CREATE OR REFRESH STREAMING TABLE silver_user_sessions AS
SELECT
user_id,
session_window(event_timestamp, '30 minutes') AS session,
MIN(event_timestamp) AS session_start,
MAX(event_timestamp) AS session_end,
COUNT(*) AS event_count,
COLLECT_LIST(event_type) AS event_sequence
FROM STREAM bronze_user_events
GROUP BY user_id, session_window(event_timestamp, '30 minutes');

session_window() groups events by user with a dynamic gap — if no event arrives within 30 minutes, the session closes. This is different from window() which uses fixed-size buckets. Session windows produce variable-length windows that match real user behavior.

“Apply SCD Type 2 change tracking on a customer CDC feed, excluding operational columns, in SQL”

CREATE OR REFRESH STREAMING TABLE silver_customers_history;
CREATE FLOW customers_scd2_flow AS
AUTO CDC INTO silver_customers_history
FROM stream(bronze_customer_cdc)
KEYS (customer_id)
APPLY AS DELETE WHEN operation = "DELETE"
SEQUENCE BY event_timestamp
COLUMNS * EXCEPT (operation, _ingested_at, _source_file)
STORED AS SCD TYPE 2;

Auto CDC handles deduplication, ordering, and merge logic in one declaration.
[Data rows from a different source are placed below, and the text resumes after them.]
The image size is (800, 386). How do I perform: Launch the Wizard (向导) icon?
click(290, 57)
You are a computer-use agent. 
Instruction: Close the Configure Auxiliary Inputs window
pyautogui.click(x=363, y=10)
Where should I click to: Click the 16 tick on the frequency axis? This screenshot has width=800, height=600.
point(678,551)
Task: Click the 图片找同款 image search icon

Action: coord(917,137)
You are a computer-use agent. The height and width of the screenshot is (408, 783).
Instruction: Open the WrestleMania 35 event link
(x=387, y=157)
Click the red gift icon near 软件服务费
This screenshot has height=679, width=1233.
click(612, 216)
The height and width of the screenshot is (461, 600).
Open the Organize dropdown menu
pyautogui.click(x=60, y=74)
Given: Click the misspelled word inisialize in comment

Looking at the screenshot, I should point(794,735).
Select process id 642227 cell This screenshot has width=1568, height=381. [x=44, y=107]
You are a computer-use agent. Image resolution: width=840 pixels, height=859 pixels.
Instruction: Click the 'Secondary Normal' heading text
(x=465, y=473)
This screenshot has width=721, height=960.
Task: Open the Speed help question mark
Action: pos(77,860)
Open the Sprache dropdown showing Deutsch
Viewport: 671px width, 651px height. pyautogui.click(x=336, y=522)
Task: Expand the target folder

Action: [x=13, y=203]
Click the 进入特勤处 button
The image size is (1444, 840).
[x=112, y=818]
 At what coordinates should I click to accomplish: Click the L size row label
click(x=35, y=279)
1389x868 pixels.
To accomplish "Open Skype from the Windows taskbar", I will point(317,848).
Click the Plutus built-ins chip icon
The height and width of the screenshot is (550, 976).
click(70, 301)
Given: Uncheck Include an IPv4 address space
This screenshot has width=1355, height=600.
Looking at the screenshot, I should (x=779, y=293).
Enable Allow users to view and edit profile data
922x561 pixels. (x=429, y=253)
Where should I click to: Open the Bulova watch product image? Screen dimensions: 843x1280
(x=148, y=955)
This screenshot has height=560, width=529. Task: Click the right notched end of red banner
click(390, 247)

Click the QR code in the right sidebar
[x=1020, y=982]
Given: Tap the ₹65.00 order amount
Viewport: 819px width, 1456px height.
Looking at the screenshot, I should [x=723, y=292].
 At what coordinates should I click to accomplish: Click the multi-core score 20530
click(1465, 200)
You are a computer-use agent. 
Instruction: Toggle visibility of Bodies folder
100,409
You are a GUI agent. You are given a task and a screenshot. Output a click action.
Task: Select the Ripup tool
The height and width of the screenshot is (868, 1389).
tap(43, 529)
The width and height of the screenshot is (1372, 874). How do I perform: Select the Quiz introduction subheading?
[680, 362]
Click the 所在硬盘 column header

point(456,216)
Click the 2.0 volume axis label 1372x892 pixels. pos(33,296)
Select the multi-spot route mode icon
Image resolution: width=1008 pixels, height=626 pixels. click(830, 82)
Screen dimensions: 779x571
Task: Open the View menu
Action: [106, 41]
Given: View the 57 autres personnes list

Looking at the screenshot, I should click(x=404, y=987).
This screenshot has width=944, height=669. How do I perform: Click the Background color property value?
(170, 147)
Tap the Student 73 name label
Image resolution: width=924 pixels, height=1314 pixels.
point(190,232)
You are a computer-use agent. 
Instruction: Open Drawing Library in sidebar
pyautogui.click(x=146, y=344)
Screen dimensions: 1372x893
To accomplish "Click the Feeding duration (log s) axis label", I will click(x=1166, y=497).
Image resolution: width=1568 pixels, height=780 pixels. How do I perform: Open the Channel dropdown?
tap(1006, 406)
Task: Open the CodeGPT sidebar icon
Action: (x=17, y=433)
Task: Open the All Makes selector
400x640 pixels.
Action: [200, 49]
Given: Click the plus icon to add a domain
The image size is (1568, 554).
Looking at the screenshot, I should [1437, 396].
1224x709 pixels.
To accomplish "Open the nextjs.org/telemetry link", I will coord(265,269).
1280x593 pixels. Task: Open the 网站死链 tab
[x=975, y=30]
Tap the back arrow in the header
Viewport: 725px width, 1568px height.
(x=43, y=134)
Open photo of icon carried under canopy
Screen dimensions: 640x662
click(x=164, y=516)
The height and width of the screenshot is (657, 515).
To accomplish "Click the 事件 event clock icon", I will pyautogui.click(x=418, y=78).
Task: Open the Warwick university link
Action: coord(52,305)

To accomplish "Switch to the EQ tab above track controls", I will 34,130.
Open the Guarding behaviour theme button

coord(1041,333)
The COLUMNS * EXCEPT clause strips operational metadata before writing to the target. Put APPLY AS DELETE WHEN before SEQUENCE BY — clause order matters and the error message does not point at the real cause.

  • Unbounded state from high-cardinality GROUP BYGROUP BY user_id, product_id, session_id creates state for every unique combination. Aggregate at a higher level (product_category instead of product_id) or use windowed aggregations to bound state.
  • Processing time instead of event time — grouping by _ingested_at instead of the source event timestamp puts late-arriving data in the wrong window. Always use the event timestamp for business logic; keep _ingested_at for debugging only.
  • Missing time bounds on stream-stream joins — without a BETWEEN clause or INTERVAL, the engine buffers all unmatched events forever. State grows until the pipeline runs out of memory.
  • TRACK HISTORY ON * causing parse errors — if you hit “end of input” errors in Auto CDC, remove the TRACK HISTORY ON * clause. Tracking all columns is the default behavior; the explicit clause sometimes causes parser issues.